### [RECORDED INFORMATION]
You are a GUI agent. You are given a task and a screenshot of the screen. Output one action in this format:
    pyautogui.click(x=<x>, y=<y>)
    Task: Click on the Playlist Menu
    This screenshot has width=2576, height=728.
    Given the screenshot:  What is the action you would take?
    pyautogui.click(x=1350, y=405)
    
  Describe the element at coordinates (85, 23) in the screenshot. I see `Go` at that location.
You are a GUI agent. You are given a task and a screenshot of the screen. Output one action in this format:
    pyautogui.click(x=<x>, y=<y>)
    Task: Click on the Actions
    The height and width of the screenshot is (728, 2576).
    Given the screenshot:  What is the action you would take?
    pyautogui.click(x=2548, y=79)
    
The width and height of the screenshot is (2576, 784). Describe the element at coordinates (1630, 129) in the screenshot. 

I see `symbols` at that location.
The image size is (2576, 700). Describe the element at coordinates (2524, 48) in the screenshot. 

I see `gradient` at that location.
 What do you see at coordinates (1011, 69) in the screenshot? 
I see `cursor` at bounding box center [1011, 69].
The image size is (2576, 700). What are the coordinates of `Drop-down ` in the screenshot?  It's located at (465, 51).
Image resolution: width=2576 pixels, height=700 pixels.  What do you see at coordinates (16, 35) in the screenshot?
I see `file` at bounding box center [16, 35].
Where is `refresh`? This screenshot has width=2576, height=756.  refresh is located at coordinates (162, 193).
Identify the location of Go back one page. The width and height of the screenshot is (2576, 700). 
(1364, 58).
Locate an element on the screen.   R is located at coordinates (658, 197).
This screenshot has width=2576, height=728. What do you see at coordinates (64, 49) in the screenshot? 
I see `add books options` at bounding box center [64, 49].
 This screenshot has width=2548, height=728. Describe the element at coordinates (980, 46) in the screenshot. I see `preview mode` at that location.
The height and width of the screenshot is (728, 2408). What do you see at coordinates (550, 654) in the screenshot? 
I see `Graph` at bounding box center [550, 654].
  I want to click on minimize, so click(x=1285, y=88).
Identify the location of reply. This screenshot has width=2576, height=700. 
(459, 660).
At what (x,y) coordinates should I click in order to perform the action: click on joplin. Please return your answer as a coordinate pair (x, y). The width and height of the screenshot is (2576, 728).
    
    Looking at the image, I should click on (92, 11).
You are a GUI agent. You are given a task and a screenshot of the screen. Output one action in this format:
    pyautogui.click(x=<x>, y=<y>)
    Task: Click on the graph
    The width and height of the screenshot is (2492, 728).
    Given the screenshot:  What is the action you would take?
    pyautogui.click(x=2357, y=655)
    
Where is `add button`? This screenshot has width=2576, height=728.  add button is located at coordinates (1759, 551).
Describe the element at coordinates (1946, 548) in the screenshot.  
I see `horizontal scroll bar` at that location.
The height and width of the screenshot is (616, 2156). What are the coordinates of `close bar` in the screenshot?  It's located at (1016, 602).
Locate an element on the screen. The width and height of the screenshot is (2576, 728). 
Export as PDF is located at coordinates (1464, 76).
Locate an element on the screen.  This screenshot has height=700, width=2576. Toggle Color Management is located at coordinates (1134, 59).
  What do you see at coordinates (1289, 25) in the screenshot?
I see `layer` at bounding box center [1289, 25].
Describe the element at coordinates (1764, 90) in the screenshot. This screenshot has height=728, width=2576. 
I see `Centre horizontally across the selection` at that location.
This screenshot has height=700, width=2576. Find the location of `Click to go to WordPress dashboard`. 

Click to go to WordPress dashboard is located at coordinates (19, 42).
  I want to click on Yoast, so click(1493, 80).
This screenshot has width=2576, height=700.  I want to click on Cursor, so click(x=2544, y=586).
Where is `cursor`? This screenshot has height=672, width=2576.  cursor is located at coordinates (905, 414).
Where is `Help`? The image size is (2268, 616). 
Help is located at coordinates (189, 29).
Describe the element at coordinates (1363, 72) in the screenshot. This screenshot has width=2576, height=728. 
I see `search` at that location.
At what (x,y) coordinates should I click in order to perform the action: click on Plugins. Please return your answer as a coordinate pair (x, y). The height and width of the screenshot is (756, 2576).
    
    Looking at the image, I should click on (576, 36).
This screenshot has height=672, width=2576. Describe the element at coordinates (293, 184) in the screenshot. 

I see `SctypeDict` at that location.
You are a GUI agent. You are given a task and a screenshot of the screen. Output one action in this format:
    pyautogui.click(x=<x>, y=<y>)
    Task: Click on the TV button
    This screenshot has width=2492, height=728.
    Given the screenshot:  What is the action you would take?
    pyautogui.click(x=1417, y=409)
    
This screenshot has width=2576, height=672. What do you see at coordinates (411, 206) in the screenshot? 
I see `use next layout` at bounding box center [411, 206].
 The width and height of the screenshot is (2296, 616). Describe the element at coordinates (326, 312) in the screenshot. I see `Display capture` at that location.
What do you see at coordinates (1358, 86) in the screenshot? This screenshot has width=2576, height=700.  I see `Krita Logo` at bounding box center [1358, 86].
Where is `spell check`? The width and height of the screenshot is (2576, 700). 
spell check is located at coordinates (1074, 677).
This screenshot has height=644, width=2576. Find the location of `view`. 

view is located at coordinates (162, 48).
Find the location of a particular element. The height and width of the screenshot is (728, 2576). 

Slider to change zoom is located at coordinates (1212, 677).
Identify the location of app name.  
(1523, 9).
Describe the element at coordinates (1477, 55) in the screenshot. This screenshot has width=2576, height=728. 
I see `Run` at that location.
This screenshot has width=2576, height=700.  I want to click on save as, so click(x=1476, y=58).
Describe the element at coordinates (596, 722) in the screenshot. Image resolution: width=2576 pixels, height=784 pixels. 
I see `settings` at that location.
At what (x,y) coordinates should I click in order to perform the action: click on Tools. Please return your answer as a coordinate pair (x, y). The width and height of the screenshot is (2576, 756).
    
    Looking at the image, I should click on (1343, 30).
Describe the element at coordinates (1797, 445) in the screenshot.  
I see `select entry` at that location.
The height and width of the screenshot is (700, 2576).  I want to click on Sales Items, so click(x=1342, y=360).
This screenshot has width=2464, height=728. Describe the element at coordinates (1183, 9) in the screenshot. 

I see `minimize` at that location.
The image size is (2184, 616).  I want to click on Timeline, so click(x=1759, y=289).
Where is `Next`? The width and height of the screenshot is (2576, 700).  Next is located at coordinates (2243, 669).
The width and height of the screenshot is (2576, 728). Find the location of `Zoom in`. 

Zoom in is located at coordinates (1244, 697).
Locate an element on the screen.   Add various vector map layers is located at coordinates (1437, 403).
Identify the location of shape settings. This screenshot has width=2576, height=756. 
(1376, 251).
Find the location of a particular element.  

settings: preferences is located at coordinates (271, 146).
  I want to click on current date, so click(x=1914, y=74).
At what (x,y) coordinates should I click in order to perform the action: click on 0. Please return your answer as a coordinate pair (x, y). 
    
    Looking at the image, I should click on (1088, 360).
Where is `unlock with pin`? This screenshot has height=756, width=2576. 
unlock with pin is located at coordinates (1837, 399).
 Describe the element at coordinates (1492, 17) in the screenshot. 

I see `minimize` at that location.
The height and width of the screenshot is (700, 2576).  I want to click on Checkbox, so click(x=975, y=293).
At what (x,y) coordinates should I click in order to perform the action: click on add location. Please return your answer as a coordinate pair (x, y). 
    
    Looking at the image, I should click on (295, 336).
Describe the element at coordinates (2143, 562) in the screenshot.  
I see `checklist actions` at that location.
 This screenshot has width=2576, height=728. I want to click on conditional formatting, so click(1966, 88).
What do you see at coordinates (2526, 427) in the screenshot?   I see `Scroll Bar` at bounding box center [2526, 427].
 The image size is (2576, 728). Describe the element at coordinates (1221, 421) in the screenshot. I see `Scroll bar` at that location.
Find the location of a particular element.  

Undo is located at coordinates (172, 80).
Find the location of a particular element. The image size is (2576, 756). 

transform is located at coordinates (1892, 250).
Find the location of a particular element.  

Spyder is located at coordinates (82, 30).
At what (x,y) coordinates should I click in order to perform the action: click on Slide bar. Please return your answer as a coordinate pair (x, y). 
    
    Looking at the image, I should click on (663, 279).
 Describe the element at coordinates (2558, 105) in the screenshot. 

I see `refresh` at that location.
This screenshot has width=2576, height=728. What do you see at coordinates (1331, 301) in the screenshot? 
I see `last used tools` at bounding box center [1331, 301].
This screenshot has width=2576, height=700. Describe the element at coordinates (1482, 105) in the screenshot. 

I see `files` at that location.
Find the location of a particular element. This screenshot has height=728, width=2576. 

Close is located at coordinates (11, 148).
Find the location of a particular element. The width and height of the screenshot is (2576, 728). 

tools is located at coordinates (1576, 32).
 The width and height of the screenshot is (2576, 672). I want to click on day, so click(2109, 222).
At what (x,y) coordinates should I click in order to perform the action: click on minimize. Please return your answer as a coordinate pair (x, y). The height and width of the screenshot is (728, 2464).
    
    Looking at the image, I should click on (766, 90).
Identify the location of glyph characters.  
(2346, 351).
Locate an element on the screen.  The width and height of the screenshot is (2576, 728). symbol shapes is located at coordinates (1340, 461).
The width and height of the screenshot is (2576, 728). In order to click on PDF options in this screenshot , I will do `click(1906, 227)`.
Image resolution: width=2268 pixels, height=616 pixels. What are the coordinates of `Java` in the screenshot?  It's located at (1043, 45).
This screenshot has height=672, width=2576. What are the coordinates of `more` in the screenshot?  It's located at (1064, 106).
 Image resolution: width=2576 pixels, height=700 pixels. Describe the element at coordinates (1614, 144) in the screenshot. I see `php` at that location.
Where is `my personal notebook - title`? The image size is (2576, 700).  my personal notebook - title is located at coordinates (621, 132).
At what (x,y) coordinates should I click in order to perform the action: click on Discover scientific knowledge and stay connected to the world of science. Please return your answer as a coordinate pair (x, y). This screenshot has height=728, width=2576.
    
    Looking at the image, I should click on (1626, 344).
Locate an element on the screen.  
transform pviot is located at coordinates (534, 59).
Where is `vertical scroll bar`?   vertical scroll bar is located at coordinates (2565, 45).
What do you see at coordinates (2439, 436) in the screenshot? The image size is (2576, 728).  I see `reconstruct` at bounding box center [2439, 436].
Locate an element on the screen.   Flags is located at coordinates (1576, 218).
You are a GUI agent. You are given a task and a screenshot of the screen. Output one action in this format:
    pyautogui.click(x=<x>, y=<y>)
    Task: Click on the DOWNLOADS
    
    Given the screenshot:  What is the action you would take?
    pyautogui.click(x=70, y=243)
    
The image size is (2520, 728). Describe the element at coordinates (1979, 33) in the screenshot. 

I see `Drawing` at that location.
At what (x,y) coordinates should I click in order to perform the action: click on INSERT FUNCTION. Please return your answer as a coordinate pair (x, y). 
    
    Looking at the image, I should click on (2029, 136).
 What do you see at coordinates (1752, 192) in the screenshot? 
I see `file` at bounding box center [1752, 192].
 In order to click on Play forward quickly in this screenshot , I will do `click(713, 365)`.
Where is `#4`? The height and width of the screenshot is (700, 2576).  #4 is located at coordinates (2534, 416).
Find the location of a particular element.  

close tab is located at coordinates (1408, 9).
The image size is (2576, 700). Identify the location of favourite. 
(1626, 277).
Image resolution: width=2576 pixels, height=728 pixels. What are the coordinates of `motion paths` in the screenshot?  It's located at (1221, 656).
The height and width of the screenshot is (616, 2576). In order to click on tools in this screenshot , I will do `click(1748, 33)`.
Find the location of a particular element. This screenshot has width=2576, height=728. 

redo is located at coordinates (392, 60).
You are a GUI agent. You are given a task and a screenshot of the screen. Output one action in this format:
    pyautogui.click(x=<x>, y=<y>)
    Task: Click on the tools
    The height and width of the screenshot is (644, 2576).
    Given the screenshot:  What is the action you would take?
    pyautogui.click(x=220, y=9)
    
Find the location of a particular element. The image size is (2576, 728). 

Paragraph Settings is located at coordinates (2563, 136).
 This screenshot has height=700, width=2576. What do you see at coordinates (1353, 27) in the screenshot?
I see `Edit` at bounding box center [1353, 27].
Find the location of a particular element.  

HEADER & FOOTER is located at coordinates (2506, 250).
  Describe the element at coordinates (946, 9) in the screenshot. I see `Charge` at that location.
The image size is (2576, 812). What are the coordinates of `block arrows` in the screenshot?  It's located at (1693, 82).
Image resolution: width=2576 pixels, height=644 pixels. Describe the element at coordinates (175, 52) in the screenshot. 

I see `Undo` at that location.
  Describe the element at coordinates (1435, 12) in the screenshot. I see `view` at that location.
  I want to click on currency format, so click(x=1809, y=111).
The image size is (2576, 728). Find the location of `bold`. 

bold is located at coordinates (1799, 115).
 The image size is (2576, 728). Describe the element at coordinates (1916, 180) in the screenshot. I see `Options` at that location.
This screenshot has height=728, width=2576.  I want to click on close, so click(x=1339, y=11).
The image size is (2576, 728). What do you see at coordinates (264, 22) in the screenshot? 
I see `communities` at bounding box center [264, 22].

### [INSTRUCTIONS TO FOLLOW]
Reproduce the records verbatim from their first line through the line that contains "This screenshot has width=2548, height=728.", including both of those lines.

### [FINISHED TASK]
You are a GUI agent. You are given a task and a screenshot of the screen. Output one action in this format:
    pyautogui.click(x=<x>, y=<y>)
    Task: Click on the Playlist Menu
    This screenshot has width=2576, height=728.
    Given the screenshot:  What is the action you would take?
    pyautogui.click(x=1350, y=405)
    
  Describe the element at coordinates (85, 23) in the screenshot. I see `Go` at that location.
You are a GUI agent. You are given a task and a screenshot of the screen. Output one action in this format:
    pyautogui.click(x=<x>, y=<y>)
    Task: Click on the Actions
    The height and width of the screenshot is (728, 2576).
    Given the screenshot:  What is the action you would take?
    pyautogui.click(x=2548, y=79)
    
The width and height of the screenshot is (2576, 784). Describe the element at coordinates (1630, 129) in the screenshot. 

I see `symbols` at that location.
The image size is (2576, 700). Describe the element at coordinates (2524, 48) in the screenshot. 

I see `gradient` at that location.
 What do you see at coordinates (1011, 69) in the screenshot? 
I see `cursor` at bounding box center [1011, 69].
The image size is (2576, 700). What are the coordinates of `Drop-down ` in the screenshot?  It's located at (465, 51).
Image resolution: width=2576 pixels, height=700 pixels.  What do you see at coordinates (16, 35) in the screenshot?
I see `file` at bounding box center [16, 35].
Where is `refresh`? This screenshot has width=2576, height=756.  refresh is located at coordinates (162, 193).
Identify the location of Go back one page. The width and height of the screenshot is (2576, 700). 
(1364, 58).
Locate an element on the screen.   R is located at coordinates (658, 197).
This screenshot has width=2576, height=728. What do you see at coordinates (64, 49) in the screenshot? 
I see `add books options` at bounding box center [64, 49].
 This screenshot has width=2548, height=728. Describe the element at coordinates (980, 46) in the screenshot. I see `preview mode` at that location.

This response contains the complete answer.